The bank forecasts growth of 5.3 percent across Africa this year and 6.2 percent in sub-Saharan Africa. Slower growth in China has hit prices of commodities, sub-Saharan Africa’s key export. But the region’s economy had diversified, Kaberuka said.

“The African growth story is only partly a commodity story – it’s also about FDI [foreign direct investment], private equity, remittances, urbanisation,” Kaberuka said. “The commodity story only explains maybe a third of what is happening.”

He said growth expectations in North Africa were less clear. The Arab Spring uprisings of 2011 continue to take a toll on political stability in several countries, leading to overall growth levels of about 3.2 percent to 3.5 percent.

He said: “Algeria and Morocco are holding up quite well. Those countries could do anything in the region of 5.5 percent growth. Tunisia is beginning to stabilise – our numbers are around 2.5 percent to 3 percent. Egypt is much more complicated, around 2 percent, and as for Libya, I couldn’t tell you.”

South Africa’s sluggish growth was holding back overall growth for sub-Saharan Africa, he said, adding that some countries could see double-digit growth this year.

DATA SECTION:

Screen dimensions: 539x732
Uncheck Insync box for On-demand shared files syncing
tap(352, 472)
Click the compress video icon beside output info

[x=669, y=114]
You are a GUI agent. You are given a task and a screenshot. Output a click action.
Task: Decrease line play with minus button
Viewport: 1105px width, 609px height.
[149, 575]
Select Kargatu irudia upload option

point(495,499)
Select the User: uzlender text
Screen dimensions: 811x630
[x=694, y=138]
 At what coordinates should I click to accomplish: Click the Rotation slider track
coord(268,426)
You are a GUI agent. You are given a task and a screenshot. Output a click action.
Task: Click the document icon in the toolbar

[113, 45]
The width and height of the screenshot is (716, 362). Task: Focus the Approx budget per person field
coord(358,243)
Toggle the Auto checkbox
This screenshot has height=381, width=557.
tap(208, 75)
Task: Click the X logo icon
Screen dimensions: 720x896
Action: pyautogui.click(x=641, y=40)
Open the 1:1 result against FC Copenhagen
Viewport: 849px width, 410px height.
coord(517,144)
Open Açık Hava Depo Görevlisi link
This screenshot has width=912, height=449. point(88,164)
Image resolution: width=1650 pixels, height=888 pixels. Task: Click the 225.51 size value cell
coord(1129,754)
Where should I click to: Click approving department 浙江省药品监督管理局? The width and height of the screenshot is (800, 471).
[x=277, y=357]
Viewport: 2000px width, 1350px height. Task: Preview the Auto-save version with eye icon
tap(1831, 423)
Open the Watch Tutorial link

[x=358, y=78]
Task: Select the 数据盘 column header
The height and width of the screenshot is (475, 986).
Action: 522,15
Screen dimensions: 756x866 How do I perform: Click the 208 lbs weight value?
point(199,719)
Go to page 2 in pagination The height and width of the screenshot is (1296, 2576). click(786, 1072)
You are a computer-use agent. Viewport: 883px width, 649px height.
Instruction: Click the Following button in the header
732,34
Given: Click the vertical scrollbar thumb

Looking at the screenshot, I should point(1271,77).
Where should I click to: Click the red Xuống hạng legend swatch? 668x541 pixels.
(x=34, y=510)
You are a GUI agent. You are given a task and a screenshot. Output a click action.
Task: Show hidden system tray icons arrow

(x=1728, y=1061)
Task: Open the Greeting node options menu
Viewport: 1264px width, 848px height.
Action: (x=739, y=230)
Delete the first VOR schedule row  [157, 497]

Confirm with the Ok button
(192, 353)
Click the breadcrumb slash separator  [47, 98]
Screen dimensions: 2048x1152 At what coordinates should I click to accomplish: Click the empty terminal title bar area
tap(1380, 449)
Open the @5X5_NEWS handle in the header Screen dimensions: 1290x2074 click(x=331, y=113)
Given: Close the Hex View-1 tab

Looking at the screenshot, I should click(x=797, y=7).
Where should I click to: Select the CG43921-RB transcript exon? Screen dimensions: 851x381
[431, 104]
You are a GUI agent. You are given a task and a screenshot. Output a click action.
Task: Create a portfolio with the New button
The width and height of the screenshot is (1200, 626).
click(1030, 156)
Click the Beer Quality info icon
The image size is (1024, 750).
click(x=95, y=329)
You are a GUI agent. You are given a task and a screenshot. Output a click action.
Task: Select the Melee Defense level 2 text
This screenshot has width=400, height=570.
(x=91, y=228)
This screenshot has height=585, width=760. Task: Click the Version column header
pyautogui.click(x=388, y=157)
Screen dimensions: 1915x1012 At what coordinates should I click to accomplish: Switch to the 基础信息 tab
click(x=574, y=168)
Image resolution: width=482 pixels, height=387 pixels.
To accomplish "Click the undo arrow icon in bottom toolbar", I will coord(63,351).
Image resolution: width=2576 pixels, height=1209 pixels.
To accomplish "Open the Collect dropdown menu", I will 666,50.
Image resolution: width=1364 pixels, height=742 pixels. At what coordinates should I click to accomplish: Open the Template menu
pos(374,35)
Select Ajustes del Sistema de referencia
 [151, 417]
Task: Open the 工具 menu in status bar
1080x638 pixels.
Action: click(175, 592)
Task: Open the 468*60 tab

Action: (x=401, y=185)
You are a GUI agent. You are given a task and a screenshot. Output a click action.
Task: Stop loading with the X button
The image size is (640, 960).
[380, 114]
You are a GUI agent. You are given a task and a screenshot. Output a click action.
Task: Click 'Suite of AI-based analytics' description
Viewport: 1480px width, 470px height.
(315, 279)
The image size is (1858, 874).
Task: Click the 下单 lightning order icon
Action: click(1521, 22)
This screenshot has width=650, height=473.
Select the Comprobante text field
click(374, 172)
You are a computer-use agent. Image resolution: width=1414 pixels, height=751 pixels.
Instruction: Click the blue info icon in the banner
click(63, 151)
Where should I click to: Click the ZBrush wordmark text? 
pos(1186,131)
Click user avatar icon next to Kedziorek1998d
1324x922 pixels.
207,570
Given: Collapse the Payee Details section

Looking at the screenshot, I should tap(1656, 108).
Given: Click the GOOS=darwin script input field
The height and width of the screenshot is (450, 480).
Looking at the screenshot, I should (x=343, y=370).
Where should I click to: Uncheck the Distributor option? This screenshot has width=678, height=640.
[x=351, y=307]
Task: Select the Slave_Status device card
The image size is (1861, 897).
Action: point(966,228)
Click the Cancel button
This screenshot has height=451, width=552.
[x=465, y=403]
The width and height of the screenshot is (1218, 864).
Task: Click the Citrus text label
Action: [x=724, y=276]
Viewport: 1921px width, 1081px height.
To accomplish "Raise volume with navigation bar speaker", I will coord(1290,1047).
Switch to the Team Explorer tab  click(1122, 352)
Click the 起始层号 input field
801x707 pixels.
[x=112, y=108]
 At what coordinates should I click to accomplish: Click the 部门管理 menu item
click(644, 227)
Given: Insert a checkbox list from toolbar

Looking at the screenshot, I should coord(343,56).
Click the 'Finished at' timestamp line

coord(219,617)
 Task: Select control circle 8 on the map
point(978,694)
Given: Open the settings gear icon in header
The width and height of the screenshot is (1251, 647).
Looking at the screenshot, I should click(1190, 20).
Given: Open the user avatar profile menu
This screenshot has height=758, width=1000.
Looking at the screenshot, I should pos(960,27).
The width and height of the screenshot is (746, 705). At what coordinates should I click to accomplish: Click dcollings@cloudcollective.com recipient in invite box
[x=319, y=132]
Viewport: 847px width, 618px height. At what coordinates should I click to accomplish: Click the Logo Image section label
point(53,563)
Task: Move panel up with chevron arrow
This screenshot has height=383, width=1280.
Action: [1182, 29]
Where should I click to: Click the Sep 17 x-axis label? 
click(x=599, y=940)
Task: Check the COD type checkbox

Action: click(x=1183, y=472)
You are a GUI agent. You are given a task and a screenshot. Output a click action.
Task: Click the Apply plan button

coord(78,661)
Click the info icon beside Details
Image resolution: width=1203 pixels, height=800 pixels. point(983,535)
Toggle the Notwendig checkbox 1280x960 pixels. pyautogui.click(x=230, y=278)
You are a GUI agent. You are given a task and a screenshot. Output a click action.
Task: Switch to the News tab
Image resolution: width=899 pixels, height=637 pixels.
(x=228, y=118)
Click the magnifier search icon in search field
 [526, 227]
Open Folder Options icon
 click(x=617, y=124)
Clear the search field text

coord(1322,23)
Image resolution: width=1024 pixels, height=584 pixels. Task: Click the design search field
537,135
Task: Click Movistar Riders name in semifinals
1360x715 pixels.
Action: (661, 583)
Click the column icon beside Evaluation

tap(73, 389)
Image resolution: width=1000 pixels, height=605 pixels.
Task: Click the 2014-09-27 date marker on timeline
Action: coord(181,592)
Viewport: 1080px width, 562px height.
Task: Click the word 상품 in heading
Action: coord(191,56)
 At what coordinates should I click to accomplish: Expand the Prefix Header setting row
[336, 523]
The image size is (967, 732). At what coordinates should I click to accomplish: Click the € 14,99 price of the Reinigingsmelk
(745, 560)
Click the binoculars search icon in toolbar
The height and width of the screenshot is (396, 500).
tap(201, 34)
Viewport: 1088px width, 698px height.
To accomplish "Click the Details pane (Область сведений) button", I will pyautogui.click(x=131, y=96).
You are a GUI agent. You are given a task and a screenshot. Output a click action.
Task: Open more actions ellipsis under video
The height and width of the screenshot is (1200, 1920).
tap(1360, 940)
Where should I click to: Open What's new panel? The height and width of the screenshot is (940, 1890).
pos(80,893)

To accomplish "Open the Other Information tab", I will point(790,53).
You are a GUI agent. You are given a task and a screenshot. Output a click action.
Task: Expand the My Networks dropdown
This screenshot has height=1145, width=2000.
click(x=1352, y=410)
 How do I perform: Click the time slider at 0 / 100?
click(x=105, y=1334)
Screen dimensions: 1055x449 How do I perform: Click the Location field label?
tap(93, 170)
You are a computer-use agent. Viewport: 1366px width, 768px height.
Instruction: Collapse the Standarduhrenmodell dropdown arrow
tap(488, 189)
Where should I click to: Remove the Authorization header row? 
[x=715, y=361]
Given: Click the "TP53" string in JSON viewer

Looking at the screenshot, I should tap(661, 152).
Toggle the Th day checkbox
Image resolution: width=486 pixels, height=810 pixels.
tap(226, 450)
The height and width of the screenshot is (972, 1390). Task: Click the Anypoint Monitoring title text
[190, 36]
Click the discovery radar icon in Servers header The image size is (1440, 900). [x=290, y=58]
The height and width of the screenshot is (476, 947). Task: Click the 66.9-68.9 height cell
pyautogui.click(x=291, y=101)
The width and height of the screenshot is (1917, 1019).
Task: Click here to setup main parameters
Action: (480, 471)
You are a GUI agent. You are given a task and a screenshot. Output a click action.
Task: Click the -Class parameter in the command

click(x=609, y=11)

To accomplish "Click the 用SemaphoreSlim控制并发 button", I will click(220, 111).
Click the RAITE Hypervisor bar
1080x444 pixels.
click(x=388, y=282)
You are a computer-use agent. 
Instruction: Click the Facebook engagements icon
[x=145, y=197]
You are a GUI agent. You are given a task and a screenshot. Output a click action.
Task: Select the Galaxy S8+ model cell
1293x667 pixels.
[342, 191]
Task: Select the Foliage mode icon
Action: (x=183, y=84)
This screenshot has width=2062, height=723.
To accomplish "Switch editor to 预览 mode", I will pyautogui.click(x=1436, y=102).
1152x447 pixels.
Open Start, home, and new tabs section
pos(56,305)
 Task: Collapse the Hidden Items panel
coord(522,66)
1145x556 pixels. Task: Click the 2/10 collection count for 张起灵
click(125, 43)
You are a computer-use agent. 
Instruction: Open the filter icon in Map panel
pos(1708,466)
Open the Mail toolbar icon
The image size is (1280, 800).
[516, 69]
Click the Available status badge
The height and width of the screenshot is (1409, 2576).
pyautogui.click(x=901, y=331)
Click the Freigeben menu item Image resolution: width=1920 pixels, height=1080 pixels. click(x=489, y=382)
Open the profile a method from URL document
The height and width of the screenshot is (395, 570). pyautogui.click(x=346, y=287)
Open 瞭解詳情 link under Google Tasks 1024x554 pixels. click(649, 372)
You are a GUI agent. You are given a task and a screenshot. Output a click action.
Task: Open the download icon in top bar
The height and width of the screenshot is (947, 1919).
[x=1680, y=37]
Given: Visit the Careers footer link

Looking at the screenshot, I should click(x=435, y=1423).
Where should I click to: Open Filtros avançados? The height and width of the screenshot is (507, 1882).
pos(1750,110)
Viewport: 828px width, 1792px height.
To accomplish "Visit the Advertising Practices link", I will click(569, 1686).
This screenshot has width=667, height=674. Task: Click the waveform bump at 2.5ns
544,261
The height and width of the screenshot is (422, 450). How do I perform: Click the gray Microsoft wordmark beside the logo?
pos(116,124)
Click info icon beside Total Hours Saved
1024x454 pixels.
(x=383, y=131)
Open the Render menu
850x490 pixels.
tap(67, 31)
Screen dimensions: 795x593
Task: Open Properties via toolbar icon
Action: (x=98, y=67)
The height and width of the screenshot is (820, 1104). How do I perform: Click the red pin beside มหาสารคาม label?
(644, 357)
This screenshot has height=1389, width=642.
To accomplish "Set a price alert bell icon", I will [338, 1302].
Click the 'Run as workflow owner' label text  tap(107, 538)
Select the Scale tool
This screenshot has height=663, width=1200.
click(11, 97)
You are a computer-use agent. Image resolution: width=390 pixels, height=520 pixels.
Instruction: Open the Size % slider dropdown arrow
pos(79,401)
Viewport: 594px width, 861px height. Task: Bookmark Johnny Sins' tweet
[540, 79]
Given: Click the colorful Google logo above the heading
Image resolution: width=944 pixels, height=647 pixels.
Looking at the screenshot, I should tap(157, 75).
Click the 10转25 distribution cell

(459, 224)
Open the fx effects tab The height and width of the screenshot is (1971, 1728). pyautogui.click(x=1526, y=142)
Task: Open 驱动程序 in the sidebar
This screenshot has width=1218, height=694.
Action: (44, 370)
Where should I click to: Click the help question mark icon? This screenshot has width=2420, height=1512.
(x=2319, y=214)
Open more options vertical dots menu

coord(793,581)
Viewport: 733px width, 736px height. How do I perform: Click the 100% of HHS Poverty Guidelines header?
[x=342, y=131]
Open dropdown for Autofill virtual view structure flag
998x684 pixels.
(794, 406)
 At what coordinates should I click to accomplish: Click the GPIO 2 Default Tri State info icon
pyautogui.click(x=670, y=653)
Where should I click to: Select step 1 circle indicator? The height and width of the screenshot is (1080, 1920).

TASKS FOR THIS EXERCISE:
A: Repeat the part of the African growth passage starting with "The bank forecasts" and going on through "to 3.5 percent.".
B: In the African growth passage, what growth rate does the bank forecast for sub-Saharan Africa this year?
C: Summarize the African growth passage in two sentences.
Work only from the African growth passage.

RESULTS IN ORDER:
A:
The bank forecasts growth of 5.3 percent across Africa this year and 6.2 percent in sub-Saharan Africa. Slower growth in China has hit prices of commodities, sub-Saharan Africa’s key export. But the region’s economy had diversified, Kaberuka said.

“The African growth story is only partly a commodity story – it’s also about FDI [foreign direct investment], private equity, remittances, urbanisation,” Kaberuka said. “The commodity story only explains maybe a third of what is happening.”

He said growth expectations in North Africa were less clear. The Arab Spring uprisings of 2011 continue to take a toll on political stability in several countries, leading to overall growth levels of about 3.2 percent to 3.5 percent.

B: 6.2 percent.

C: The bank forecasts growth of 5.3 percent across Africa and 6.2 percent in sub-Saharan Africa this year, and Kaberuka said the region's economy has diversified, with commodities explaining only about a third of what is happening. He said North Africa's prospects are less clear because the 2011 Arab Spring uprisings still weigh on political stability, putting growth at about 3.2 to 3.5 percent, while South Africa's sluggish growth is holding back sub-Saharan Africa even as some countries could see double-digit growth.